Entries on locating words and elements:
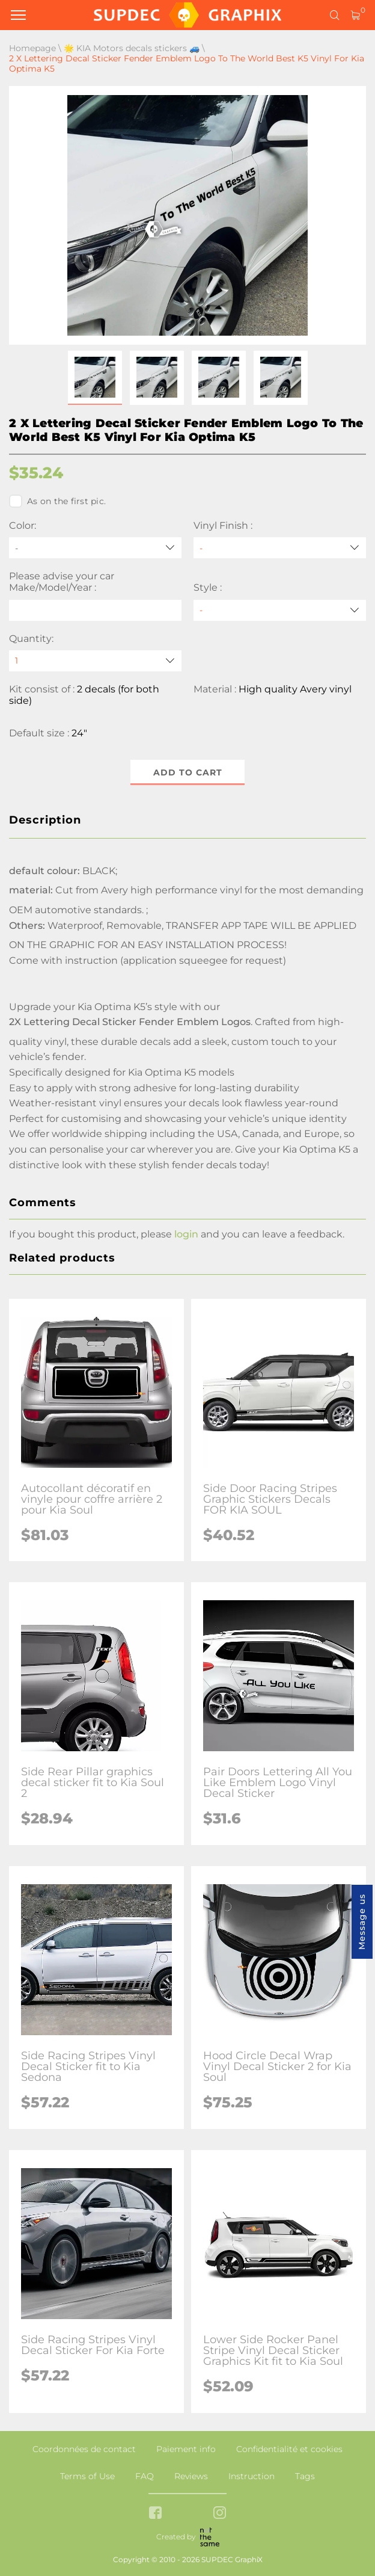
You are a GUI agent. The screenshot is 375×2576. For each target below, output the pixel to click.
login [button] (186, 1234)
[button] (95, 378)
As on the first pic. (57, 501)
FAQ (144, 2476)
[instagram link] (219, 2513)
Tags (305, 2476)
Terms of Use (87, 2476)
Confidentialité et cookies (289, 2449)
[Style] (280, 610)
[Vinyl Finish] (280, 547)
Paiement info (186, 2449)
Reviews (191, 2476)
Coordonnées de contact (84, 2449)
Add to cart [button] (187, 772)
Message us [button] (361, 1922)
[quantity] (95, 660)
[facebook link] (155, 2513)
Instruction (251, 2476)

• [Task description]: Render the lines from the one containing "Add to cart [button] (187, 772)" through the end of the items, inclusive, as a JSON list of strings with one string per line, omitting any blank lines.

• [The answer]:
[
  "Add to cart [button] (187, 772)",
  "Message us [button] (361, 1922)",
  "[quantity] (95, 660)",
  "[facebook link] (155, 2513)",
  "Instruction (251, 2476)"
]